Judge of the United States District Court for the Southern District of New York
- In office June 27, 1906 – September 5, 1916
- Appointed by: Theodore Roosevelt
- Preceded by: Seat established by 34 Stat. 202
- Succeeded by: Martin Thomas Manton

Personal details
- Born: Charles Merrill Hough May 18, 1858 Philadelphia, Pennsylvania, U.S.
- Died: April 22, 1927 (aged 68) New York City, New York, U.S.
- Education: Dartmouth College (AB) read law

= Charles Merrill Hough =

American judge (1858–1927)

Charles Merrill Hough (May 18, 1858 – April 22, 1927) was a United States circuit judge of the United States Court of Appeals for the Second Circuit and previously was a United States District Judge of the United States District Court for the Southern District of New York.

==Education and career==
Born on May 18, 1858, in Philadelphia, Pennsylvania, Hough received an Artium Baccalaureus degree in 1879 from Dartmouth College and read law in 1883. He entered private practice in New York City from 1884 to 1906.

==Federal judicial service==
Hough was nominated by President Theodore Roosevelt on June 20, 1906, to the United States District Court for the Southern District of New York (S.D.N.Y.), to a new seat authorized by 34 Stat. 202. He was confirmed by the United States Senate on June 27, 1906, and received his commission the same day.

Hough's most historically memorable judicial ruling came in 1908 in United States vs.
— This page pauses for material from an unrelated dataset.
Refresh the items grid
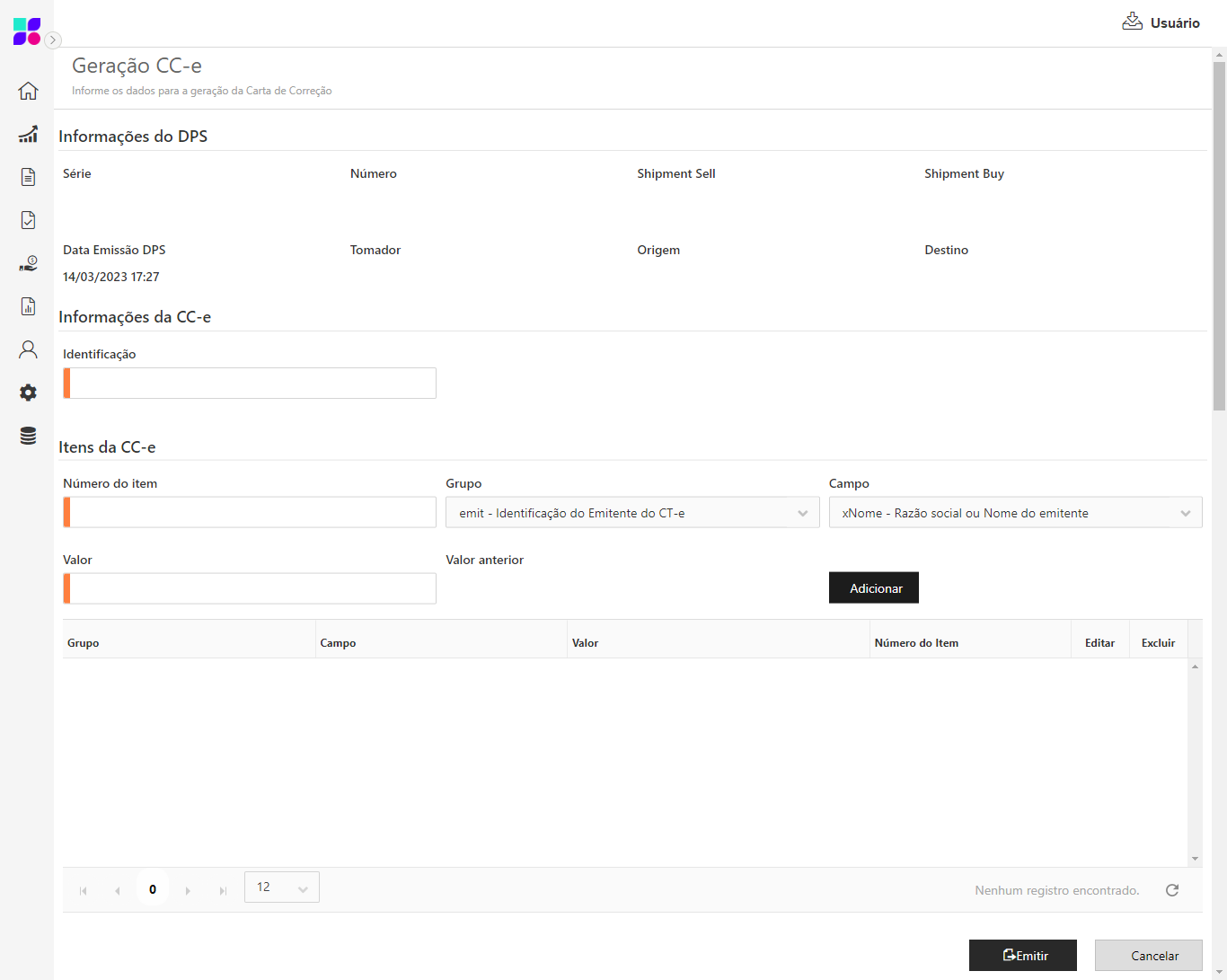This screenshot has height=980, width=1227. coord(1171,890)
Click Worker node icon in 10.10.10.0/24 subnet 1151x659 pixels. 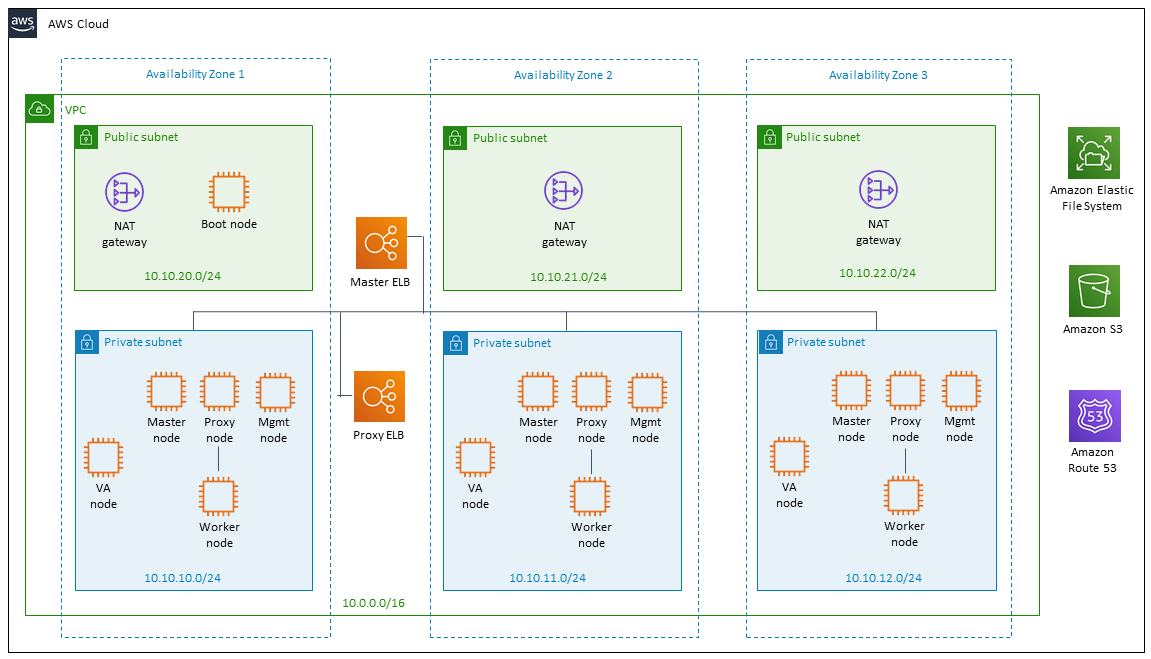219,496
Press Publishing Co. Hough quashed a libel suit brought by the federal government on behalf of President Roosevelt against a newspaper, the New York World, that had been critical of the way the administration handled the Panama Canal startup. (Note: This case is not to be confused with the Barnes vs. Roosevelt libel trial, which occurred in 1915.) The Supreme Court of the United States unanimously upheld Hough’s ruling in 1911. (Note: 219 U.S. 1 (1911))

In 1909, Hough ruled in favor of the Association of Licensed Automobile Manufacturers (ALAM) against the Ford Motor Company, regarding an automobile patent issued to George B. Selden that ALAM was using to collect royalties. Hough's ruling was overturned on appeal in 1911, allowing Ford (and other manufacturers) to produce automobiles without paying a royalty.

Hough's service with S.D.N.Y. terminated on September 5, 1916, due to his elevation to the Second Circuit.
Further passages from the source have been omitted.